**TASK:** Please reproduce the entries in full. Keep every character the same.

Stored records:

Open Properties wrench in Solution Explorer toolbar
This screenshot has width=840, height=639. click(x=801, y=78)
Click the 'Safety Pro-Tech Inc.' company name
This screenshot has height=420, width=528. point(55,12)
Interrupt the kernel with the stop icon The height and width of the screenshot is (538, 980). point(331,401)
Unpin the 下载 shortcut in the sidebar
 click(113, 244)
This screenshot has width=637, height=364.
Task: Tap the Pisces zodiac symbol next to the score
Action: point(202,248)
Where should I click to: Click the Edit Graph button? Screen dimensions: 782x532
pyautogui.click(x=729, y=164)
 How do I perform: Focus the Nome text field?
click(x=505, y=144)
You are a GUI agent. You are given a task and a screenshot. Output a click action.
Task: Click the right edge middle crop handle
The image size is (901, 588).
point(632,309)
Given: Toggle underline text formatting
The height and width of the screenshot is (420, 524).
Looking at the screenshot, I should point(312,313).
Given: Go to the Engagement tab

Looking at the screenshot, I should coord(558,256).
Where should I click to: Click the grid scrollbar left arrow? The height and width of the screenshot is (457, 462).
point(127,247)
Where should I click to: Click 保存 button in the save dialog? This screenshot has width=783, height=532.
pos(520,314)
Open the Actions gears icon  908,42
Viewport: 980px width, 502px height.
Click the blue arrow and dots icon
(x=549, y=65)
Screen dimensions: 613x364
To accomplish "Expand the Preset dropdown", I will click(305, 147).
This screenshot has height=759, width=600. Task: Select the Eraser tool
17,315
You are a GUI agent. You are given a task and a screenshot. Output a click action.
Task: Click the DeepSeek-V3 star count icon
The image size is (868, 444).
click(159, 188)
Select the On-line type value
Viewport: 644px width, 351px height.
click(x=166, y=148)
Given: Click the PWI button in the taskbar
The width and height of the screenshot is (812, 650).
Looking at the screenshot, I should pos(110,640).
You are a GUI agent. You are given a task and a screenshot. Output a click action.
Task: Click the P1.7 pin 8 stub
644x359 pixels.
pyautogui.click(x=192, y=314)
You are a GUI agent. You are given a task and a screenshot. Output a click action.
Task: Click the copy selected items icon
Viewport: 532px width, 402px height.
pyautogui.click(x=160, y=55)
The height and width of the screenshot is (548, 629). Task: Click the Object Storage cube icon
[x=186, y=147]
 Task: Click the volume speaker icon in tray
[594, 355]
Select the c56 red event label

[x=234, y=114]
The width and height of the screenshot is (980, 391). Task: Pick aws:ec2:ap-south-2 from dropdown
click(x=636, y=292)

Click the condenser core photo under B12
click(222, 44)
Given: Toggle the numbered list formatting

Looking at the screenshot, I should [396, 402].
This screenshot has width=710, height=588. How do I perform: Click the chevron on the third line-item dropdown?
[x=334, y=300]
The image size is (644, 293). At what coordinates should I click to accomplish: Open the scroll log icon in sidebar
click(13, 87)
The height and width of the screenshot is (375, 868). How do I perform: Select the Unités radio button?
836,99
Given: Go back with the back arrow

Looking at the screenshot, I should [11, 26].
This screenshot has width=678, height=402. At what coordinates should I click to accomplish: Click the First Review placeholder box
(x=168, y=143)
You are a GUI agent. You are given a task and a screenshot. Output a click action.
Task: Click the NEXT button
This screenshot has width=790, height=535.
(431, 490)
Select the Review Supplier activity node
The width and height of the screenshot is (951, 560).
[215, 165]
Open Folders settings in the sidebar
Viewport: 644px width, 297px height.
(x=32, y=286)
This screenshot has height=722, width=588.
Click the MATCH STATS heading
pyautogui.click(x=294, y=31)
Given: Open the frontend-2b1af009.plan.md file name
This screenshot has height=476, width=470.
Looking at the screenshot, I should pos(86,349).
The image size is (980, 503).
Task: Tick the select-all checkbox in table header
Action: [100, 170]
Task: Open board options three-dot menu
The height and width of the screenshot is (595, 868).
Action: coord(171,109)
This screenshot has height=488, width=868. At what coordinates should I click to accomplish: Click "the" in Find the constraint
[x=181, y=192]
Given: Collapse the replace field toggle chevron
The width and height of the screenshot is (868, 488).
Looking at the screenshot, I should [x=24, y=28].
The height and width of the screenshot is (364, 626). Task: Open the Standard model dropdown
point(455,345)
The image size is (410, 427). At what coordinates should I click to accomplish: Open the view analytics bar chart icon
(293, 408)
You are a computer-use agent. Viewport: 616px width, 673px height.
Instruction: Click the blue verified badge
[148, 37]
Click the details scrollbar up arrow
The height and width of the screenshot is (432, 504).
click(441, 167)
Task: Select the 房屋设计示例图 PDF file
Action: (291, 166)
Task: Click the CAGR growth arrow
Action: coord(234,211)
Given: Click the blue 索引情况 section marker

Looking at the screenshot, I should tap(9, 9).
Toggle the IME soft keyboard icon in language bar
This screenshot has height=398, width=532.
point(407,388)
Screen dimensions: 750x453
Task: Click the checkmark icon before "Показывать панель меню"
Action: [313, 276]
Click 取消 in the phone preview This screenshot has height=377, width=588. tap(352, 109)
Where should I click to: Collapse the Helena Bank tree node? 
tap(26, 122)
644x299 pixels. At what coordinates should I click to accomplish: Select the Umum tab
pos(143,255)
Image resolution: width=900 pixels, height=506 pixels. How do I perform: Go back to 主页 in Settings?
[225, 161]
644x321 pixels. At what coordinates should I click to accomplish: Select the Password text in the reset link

**TASK ANSWER:**
Open Properties wrench in Solution Explorer toolbar
This screenshot has width=840, height=639. click(x=801, y=78)
Click the 'Safety Pro-Tech Inc.' company name
This screenshot has height=420, width=528. point(55,12)
Interrupt the kernel with the stop icon The height and width of the screenshot is (538, 980). point(331,401)
Unpin the 下载 shortcut in the sidebar
 click(113, 244)
This screenshot has width=637, height=364.
Task: Tap the Pisces zodiac symbol next to the score
Action: point(202,248)
Where should I click to: Click the Edit Graph button? Screen dimensions: 782x532
pyautogui.click(x=729, y=164)
 How do I perform: Focus the Nome text field?
click(x=505, y=144)
You are a GUI agent. You are given a task and a screenshot. Output a click action.
Task: Click the right edge middle crop handle
The image size is (901, 588).
point(632,309)
Given: Toggle underline text formatting
The height and width of the screenshot is (420, 524).
Looking at the screenshot, I should point(312,313).
Given: Go to the Engagement tab

Looking at the screenshot, I should coord(558,256).
Where should I click to: Click the grid scrollbar left arrow? The height and width of the screenshot is (457, 462).
point(127,247)
Where should I click to: Click 保存 button in the save dialog? This screenshot has width=783, height=532.
pos(520,314)
Open the Actions gears icon  908,42
Viewport: 980px width, 502px height.
Click the blue arrow and dots icon
(x=549, y=65)
Screen dimensions: 613x364
To accomplish "Expand the Preset dropdown", I will click(305, 147).
This screenshot has height=759, width=600. Task: Select the Eraser tool
17,315
You are a GUI agent. You are given a task and a screenshot. Output a click action.
Task: Click the DeepSeek-V3 star count icon
The image size is (868, 444).
click(159, 188)
Select the On-line type value
Viewport: 644px width, 351px height.
click(x=166, y=148)
Given: Click the PWI button in the taskbar
The width and height of the screenshot is (812, 650).
Looking at the screenshot, I should pos(110,640).
You are a GUI agent. You are given a task and a screenshot. Output a click action.
Task: Click the P1.7 pin 8 stub
644x359 pixels.
pyautogui.click(x=192, y=314)
You are a GUI agent. You are given a task and a screenshot. Output a click action.
Task: Click the copy selected items icon
Viewport: 532px width, 402px height.
pyautogui.click(x=160, y=55)
The height and width of the screenshot is (548, 629). Task: Click the Object Storage cube icon
[x=186, y=147]
 Task: Click the volume speaker icon in tray
[594, 355]
Select the c56 red event label

[x=234, y=114]
The width and height of the screenshot is (980, 391). Task: Pick aws:ec2:ap-south-2 from dropdown
click(x=636, y=292)

Click the condenser core photo under B12
click(222, 44)
Given: Toggle the numbered list formatting

Looking at the screenshot, I should [396, 402].
This screenshot has width=710, height=588. How do I perform: Click the chevron on the third line-item dropdown?
[x=334, y=300]
The image size is (644, 293). At what coordinates should I click to accomplish: Open the scroll log icon in sidebar
click(13, 87)
The height and width of the screenshot is (375, 868). How do I perform: Select the Unités radio button?
836,99
Given: Go back with the back arrow

Looking at the screenshot, I should [11, 26].
This screenshot has width=678, height=402. At what coordinates should I click to accomplish: Click the First Review placeholder box
(x=168, y=143)
You are a GUI agent. You are given a task and a screenshot. Output a click action.
Task: Click the NEXT button
This screenshot has width=790, height=535.
(431, 490)
Select the Review Supplier activity node
The width and height of the screenshot is (951, 560).
[215, 165]
Open Folders settings in the sidebar
Viewport: 644px width, 297px height.
(x=32, y=286)
This screenshot has height=722, width=588.
Click the MATCH STATS heading
pyautogui.click(x=294, y=31)
Given: Open the frontend-2b1af009.plan.md file name
This screenshot has height=476, width=470.
Looking at the screenshot, I should pos(86,349).
The image size is (980, 503).
Task: Tick the select-all checkbox in table header
Action: [100, 170]
Task: Open board options three-dot menu
The height and width of the screenshot is (595, 868).
Action: coord(171,109)
This screenshot has height=488, width=868. At what coordinates should I click to accomplish: Click "the" in Find the constraint
[x=181, y=192]
Given: Collapse the replace field toggle chevron
The width and height of the screenshot is (868, 488).
Looking at the screenshot, I should [x=24, y=28].
The height and width of the screenshot is (364, 626). Task: Open the Standard model dropdown
point(455,345)
The image size is (410, 427). At what coordinates should I click to accomplish: Open the view analytics bar chart icon
(293, 408)
You are a computer-use agent. Viewport: 616px width, 673px height.
Instruction: Click the blue verified badge
[148, 37]
Click the details scrollbar up arrow
The height and width of the screenshot is (432, 504).
click(441, 167)
Task: Select the 房屋设计示例图 PDF file
Action: (291, 166)
Task: Click the CAGR growth arrow
Action: coord(234,211)
Given: Click the blue 索引情况 section marker

Looking at the screenshot, I should tap(9, 9).
Toggle the IME soft keyboard icon in language bar
This screenshot has height=398, width=532.
point(407,388)
Screen dimensions: 750x453
Task: Click the checkmark icon before "Показывать панель меню"
Action: [313, 276]
Click 取消 in the phone preview This screenshot has height=377, width=588. tap(352, 109)
Where should I click to: Collapse the Helena Bank tree node? 
tap(26, 122)
644x299 pixels. At what coordinates should I click to accomplish: Select the Umum tab
pos(143,255)
Image resolution: width=900 pixels, height=506 pixels. How do I perform: Go back to 主页 in Settings?
[225, 161]
644x321 pixels. At what coordinates should I click to accomplish: Select the Password text in the reset link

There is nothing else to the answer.